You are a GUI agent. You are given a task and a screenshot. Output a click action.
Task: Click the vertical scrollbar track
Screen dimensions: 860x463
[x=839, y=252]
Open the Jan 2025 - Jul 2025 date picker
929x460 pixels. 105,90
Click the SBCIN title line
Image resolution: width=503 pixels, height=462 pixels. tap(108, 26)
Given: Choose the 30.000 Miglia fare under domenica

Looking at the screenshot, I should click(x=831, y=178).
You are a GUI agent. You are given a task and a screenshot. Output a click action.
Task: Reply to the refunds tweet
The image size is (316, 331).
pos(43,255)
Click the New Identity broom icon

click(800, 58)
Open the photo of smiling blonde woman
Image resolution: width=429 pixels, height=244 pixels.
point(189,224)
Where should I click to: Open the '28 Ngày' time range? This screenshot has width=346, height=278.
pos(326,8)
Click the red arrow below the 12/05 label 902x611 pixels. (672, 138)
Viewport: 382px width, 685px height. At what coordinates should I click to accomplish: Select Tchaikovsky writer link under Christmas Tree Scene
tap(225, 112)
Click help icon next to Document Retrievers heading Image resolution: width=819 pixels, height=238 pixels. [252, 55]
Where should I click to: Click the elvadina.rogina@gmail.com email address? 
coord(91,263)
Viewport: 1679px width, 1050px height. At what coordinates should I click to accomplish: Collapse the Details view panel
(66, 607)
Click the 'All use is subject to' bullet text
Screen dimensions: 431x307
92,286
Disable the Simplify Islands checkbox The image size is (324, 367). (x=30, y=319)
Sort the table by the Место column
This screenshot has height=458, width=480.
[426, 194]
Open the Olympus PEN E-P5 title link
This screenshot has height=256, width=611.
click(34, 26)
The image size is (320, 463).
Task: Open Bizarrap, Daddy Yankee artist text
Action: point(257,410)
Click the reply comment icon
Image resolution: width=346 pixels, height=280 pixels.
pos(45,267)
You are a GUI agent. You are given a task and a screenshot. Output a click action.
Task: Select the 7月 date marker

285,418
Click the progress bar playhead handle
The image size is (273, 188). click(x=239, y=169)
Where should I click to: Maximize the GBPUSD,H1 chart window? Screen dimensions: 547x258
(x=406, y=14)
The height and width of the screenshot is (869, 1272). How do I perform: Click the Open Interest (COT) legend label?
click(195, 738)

· · · · ·

§ **Task description**
Reproduce the material above. Do not change a word.

§ **Solution for this problem**
You are a GUI agent. You are given a task and a screenshot. Output a click action.
Task: Click the vertical scrollbar track
Screen dimensions: 860x463
[x=839, y=252]
Open the Jan 2025 - Jul 2025 date picker
929x460 pixels. 105,90
Click the SBCIN title line
Image resolution: width=503 pixels, height=462 pixels. tap(108, 26)
Given: Choose the 30.000 Miglia fare under domenica

Looking at the screenshot, I should click(x=831, y=178).
You are a GUI agent. You are given a task and a screenshot. Output a click action.
Task: Reply to the refunds tweet
The image size is (316, 331).
pos(43,255)
Click the New Identity broom icon

click(800, 58)
Open the photo of smiling blonde woman
Image resolution: width=429 pixels, height=244 pixels.
point(189,224)
Where should I click to: Open the '28 Ngày' time range? This screenshot has width=346, height=278.
pos(326,8)
Click the red arrow below the 12/05 label 902x611 pixels. (672, 138)
Viewport: 382px width, 685px height. At what coordinates should I click to accomplish: Select Tchaikovsky writer link under Christmas Tree Scene
tap(225, 112)
Click help icon next to Document Retrievers heading Image resolution: width=819 pixels, height=238 pixels. [252, 55]
Where should I click to: Click the elvadina.rogina@gmail.com email address? 
coord(91,263)
Viewport: 1679px width, 1050px height. At what coordinates should I click to accomplish: Collapse the Details view panel
(66, 607)
Click the 'All use is subject to' bullet text
Screen dimensions: 431x307
92,286
Disable the Simplify Islands checkbox The image size is (324, 367). (x=30, y=319)
Sort the table by the Место column
This screenshot has height=458, width=480.
[426, 194]
Open the Olympus PEN E-P5 title link
This screenshot has height=256, width=611.
click(34, 26)
The image size is (320, 463).
Task: Open Bizarrap, Daddy Yankee artist text
Action: point(257,410)
Click the reply comment icon
Image resolution: width=346 pixels, height=280 pixels.
pos(45,267)
You are a GUI agent. You are given a task and a screenshot. Output a click action.
Task: Select the 7月 date marker

285,418
Click the progress bar playhead handle
The image size is (273, 188). click(x=239, y=169)
Where should I click to: Maximize the GBPUSD,H1 chart window? Screen dimensions: 547x258
(x=406, y=14)
The height and width of the screenshot is (869, 1272). How do I perform: Click the Open Interest (COT) legend label?
click(195, 738)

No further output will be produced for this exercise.